**WHAT TO WORK ON**
- A) Answer these from the Super Colossal article:
(i) What position did the album reach on the U.S. Billboard 200?
(ii) On what date was the album's title announced?
(iii) What was "Crowd Chant" originally going to be named?
- B) From the chronology line of the Super Colossal article, list every album title given along with its year.
- C) Proceed with the Super Colossal article, writing on from its last sentence.

[TEXT SHOWN Boundary: Start]

Studio album by Joe Satriani
- Released: March 14, 2006
- Recorded: Late 2005 – early 2006 at Studio 21 in San Francisco; Armoury Recording Studios in Vancouver
- Genre: Instrumental rock
- Length: 58:53
- Label: Epic
- Producer: Joe Satriani, Mike Fraser

Joe Satriani chronology
| One Big Rush: The Genius of Joe Satriani (2005) | Super Colossal (2006) | Satriani Live! (2006) |

= Super Colossal =

Super Colossal is the eleventh studio album by guitarist Joe Satriani, released on March 14, 2006, through Epic Records. The album reached No. 86 on the U.S. Billboard 200 and remained on that chart for two weeks, as well as reaching the top 100 in three other countries. Super Colossal was nominated for Best Rock Instrumental Performance at the 2007 Grammy Awards, Satriani's thirteenth such nomination.

==Release and touring==
Recording for Super Colossal began around September 2005 and the title was announced on February 2, 2006. Touring began in North America from March to May 2006, followed by Europe from June to July.

==Overview==
Satriani provides detailed explanations of the story behind each track in the album's liner notes. "Crowd Chant" was originally going to be named "Party on the Enterprise" with sampled sounds of the Enterprise spacecraft from the Star Trek series. However, prior to the album's release, Satriani explained on a podcast that he was unable to acquire the legal rights to use the samples, choosing instead to replace them with his own sounds and rename the track. "Crowd Chant"'s ending theme was inspired by composer Gabriel Fauré's "Pavane in F-sharp minor, Op. 50".

[TEXT SHOWN Boundary: End]
[EXTRACTED MATERIAL Boundary: Start]

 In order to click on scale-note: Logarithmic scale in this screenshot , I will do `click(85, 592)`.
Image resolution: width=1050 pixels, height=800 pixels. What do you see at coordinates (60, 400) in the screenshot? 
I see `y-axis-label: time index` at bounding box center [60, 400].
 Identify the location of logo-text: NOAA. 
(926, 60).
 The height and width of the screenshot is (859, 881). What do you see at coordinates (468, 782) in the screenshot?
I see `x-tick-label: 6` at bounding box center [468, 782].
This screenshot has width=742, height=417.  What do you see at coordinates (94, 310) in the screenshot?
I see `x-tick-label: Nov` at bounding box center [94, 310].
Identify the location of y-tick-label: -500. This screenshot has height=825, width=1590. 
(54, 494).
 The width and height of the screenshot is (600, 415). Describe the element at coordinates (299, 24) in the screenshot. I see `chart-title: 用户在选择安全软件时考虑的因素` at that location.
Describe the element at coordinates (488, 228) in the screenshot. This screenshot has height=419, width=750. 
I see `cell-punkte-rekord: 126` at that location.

[EXTRACTED MATERIAL Boundary: End]

**REPLIES**
- A)
(i) No. 86
(ii) February 2, 2006
(iii) "Party on the Enterprise"

- B)
- One Big Rush: The Genius of Joe Satriani (2005)
- Super Colossal (2006)
- Satriani Live! (2006)

- C)
"Crowd Chant" is used by various American football teams after touchdowns. It is also a popular goal song for ice hockey teams, most notably the Minnesota Wild and the New York Islanders of the NHL. It was later featured on the soundtrack to the 2009 video game NHL 2K10, while a cover version appears in Madden NFL 11. The MLB Network TV series Quick Pitch used the song as its opening theme but replaced it with Fitz and the Tantrums's song "HandClap" in 2017.

==Critical reception==

Rob Theakston at AllMusic gave Super Colossal 3.5 stars out of 5, saying that Satriani "doesn't pull any new tricks out of his bag, but lets his fingers do the talking throughout most of the record." The title track was described as "big and booming", with an instantly recognizable tone and delivery. "It's So Good" was likened to Flying in a Blue Dream (1989) and Steve Vai's 1990 album Passion and Warfare, while the final track, "Crowd Chant", was criticized as being "painfully out of place" despite its catchiness.

Professional ratings
Review scores
| Source | Rating |
| AllMusic | Star Half star |

==Track listing==

| No. | Title | Length |
|---|---|---|
| 1. | "Super Colossal" | 4:14 |
| 2. | "Just Like Lightnin'" | 4:01 |
| 3. | "It's So Good" | 4:14 |
| 4. | "Redshift Riders" | 4:50 |
| 5. | "Ten Words" | 3:28 |
| 6. | "A Cool New Way" | 6:13 |
| 7. | "One Robot's Dream" | 6:16 |
| 8. | "The Meaning of Love" | 4:34 |
| 9. | "Made of Tears" | 5:32 |
| 10. | "Theme for a Strange World" | 4:39 |
| 11. | "Movin' On" | 4:05 |
| 12. | "A Love Eternal" | 3:33 |
| 13. | "Crowd Chant" | 3:14 |
| Total length: |  | 58:53 |

==Personnel==
- Joe Satriani – guitar, keyboard, bass, engineering, production
- Jeff Campitelli – drums (except tracks 6–9), percussion (except tracks 6–9)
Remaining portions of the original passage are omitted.